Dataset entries
▬▬▬

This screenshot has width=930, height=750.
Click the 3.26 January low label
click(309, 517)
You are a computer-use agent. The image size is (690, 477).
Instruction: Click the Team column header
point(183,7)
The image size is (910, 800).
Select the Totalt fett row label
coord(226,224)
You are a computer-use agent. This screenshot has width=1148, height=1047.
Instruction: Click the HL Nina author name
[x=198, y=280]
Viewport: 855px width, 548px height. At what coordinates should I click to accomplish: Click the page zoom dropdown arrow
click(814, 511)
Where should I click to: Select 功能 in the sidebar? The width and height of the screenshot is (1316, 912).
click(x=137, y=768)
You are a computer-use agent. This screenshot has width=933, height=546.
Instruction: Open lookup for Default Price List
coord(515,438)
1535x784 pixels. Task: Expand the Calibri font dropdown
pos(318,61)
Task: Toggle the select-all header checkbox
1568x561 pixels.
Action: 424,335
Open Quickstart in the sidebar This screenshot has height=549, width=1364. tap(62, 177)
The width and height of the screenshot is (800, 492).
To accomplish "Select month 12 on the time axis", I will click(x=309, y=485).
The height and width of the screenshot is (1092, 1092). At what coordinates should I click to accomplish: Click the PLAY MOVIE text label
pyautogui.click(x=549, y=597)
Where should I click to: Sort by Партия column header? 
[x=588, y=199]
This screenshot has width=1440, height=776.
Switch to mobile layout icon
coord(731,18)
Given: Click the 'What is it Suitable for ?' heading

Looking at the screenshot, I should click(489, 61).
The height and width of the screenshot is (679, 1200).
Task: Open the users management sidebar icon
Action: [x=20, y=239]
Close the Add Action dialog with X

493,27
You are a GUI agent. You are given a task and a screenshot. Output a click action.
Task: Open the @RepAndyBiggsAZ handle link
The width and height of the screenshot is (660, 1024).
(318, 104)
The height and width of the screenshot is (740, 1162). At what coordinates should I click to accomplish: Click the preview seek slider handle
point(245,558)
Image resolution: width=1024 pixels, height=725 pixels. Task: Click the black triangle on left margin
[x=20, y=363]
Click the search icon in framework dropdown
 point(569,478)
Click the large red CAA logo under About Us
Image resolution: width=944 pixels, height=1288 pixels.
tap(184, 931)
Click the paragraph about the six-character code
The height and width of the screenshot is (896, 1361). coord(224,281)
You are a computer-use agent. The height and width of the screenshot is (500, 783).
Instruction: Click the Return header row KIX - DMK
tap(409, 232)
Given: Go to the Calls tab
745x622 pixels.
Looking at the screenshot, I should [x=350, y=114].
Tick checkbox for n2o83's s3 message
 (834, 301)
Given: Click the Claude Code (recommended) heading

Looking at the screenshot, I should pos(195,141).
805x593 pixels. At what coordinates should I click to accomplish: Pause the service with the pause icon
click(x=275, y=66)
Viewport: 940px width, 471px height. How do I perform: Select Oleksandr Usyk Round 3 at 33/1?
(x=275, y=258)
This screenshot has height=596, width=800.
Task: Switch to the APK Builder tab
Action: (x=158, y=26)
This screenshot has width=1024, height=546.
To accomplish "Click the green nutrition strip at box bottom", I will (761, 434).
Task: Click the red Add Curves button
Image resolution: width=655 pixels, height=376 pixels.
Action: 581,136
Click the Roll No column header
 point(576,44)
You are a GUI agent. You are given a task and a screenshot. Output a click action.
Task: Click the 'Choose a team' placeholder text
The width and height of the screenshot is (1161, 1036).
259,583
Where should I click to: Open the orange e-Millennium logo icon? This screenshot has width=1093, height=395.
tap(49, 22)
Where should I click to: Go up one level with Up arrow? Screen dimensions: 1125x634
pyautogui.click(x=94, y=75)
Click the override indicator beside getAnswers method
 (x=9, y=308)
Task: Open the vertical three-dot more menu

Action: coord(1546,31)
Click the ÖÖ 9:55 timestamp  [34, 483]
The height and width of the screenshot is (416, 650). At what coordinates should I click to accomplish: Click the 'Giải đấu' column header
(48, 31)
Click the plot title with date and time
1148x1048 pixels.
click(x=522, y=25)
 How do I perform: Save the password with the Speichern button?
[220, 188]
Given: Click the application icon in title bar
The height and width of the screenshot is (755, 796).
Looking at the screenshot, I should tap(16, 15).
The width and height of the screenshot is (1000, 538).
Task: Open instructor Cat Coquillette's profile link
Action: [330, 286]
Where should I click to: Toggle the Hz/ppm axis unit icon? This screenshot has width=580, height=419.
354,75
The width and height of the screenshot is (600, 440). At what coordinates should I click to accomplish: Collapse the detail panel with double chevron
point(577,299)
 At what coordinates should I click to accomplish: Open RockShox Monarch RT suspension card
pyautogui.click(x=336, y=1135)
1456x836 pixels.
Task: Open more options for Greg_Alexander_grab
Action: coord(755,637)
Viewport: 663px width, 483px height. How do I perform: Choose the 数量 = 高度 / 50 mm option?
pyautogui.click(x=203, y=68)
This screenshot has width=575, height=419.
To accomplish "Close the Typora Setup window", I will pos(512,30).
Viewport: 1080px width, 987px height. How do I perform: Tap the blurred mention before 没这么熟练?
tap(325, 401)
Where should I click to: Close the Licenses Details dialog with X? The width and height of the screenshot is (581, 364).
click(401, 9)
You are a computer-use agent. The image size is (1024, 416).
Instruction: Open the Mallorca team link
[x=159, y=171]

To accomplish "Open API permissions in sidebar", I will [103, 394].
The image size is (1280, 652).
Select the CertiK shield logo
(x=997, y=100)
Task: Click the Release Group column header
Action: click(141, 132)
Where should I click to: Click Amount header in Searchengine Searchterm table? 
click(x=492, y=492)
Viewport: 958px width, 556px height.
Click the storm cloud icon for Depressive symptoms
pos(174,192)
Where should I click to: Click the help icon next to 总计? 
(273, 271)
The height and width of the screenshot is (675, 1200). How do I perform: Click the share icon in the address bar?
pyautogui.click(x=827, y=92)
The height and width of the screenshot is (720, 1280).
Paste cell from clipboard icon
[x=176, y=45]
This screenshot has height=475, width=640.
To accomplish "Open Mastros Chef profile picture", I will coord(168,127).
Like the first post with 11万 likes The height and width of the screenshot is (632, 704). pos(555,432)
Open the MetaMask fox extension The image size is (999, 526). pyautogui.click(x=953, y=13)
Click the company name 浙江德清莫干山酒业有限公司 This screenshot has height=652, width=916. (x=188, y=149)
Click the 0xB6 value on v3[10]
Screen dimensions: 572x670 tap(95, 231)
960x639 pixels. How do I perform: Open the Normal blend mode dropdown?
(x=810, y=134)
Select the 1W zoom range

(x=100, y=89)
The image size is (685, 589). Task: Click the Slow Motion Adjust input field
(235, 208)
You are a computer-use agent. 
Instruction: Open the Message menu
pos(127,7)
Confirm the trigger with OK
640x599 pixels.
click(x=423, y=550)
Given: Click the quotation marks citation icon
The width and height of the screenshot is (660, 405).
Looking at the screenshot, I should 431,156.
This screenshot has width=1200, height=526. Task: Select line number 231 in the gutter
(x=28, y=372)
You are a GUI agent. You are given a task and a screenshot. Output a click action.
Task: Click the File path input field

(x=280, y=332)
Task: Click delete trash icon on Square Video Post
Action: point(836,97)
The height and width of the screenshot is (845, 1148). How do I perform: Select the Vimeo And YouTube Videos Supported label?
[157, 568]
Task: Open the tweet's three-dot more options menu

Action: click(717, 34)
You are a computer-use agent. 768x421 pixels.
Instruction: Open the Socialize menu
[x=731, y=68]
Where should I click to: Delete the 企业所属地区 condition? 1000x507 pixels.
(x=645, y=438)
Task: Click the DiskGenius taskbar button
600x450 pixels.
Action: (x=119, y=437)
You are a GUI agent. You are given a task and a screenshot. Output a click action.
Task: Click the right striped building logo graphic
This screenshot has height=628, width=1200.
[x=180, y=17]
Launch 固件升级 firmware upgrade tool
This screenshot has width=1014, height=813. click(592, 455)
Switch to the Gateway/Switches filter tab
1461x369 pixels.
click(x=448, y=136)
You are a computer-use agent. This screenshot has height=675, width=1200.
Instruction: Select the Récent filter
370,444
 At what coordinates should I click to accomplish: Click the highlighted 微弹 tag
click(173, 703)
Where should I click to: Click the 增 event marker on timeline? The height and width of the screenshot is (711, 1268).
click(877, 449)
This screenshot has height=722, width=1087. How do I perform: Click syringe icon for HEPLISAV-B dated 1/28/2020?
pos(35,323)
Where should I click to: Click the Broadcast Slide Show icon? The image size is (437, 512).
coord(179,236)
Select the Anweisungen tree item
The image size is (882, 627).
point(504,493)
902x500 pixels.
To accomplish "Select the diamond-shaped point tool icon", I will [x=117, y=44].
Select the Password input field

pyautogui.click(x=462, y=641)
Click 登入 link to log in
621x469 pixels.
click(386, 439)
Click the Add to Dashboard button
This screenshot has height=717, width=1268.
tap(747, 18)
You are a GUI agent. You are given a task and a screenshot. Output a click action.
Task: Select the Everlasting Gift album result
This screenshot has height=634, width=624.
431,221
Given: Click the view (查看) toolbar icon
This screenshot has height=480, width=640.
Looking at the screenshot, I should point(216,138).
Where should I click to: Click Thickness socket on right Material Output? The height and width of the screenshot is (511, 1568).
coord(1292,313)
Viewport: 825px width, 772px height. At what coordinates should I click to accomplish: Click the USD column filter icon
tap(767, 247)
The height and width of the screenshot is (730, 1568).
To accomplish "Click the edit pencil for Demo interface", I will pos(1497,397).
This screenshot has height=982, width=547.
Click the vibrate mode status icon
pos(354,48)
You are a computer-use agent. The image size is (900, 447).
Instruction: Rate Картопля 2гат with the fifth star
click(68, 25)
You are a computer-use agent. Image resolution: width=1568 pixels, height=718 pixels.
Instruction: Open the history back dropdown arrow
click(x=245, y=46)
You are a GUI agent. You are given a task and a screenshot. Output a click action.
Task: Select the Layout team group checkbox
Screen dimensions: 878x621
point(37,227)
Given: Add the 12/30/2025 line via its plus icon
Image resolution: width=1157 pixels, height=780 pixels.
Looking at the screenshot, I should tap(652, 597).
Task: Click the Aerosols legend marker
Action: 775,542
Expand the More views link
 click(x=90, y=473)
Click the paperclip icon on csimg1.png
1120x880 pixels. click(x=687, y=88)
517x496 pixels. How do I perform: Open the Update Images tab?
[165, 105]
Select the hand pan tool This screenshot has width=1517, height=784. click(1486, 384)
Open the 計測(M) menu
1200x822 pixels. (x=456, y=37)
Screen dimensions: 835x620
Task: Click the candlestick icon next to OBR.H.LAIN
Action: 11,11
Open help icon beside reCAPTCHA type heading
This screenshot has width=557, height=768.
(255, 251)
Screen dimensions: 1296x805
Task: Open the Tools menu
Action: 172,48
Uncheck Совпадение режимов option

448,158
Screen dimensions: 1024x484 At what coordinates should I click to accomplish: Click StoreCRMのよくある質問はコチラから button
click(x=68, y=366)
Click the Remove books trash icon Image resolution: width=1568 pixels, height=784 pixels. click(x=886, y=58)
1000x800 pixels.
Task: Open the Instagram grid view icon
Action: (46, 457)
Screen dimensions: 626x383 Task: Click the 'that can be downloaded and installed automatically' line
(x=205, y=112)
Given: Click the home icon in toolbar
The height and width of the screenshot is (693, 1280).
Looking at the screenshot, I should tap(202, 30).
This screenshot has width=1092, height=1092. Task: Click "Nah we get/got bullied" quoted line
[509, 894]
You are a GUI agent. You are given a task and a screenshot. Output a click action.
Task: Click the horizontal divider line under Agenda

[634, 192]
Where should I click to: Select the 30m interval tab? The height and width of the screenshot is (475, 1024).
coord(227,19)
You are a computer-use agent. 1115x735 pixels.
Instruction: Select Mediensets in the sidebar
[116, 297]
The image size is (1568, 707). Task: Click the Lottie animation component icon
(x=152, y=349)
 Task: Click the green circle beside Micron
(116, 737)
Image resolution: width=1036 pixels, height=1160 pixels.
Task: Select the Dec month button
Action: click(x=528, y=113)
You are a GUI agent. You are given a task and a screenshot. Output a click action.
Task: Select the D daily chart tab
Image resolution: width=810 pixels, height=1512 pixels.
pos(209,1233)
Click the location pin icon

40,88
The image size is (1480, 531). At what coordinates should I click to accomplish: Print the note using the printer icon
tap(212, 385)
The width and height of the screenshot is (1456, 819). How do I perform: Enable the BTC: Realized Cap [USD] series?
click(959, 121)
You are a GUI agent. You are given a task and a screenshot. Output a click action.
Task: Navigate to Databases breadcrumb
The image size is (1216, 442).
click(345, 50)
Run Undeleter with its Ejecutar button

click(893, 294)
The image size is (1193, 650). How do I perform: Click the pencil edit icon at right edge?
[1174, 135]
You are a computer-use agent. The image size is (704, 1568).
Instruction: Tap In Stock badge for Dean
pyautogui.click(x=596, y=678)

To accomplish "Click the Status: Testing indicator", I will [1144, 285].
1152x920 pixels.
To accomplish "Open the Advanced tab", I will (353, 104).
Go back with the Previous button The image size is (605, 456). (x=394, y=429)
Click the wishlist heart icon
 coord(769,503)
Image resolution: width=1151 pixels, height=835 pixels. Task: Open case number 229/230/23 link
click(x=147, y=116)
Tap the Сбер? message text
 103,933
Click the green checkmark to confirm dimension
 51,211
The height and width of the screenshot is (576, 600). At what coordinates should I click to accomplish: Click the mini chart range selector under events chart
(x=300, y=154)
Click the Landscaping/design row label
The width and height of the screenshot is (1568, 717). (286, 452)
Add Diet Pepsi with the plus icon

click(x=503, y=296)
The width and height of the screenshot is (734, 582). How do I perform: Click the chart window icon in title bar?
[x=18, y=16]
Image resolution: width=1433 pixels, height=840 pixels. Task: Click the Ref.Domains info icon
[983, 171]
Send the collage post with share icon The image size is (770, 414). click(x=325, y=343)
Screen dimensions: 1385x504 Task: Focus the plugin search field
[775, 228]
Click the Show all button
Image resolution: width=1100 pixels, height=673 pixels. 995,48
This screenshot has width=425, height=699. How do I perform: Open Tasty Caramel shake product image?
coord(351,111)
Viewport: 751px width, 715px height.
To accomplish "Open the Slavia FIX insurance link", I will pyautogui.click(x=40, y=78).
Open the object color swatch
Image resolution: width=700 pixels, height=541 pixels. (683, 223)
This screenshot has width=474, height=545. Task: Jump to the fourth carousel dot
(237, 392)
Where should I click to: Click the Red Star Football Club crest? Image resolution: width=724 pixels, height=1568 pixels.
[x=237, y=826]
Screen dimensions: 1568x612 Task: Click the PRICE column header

▬▬▬

- **INSTRUCTIONS FOR THE TASK**
Say only the number of lines of the data above in which the string "toolbar" occurs.

- **WRITTEN ANSWER**
2